** Input data follows **
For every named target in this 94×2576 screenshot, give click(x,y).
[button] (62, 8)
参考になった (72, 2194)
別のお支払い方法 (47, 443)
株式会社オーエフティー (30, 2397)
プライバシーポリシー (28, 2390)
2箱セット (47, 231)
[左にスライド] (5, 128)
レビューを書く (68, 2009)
** End of Input data **
* **Work request**
Your answer should be the lines from the one containing "別のお支払い方法 (47, 443)" to the end of the entries above, restated exactly and alone.

* **Answer to this problem**
別のお支払い方法 (47, 443)
株式会社オーエフティー (30, 2397)
プライバシーポリシー (28, 2390)
2箱セット (47, 231)
[左にスライド] (5, 128)
レビューを書く (68, 2009)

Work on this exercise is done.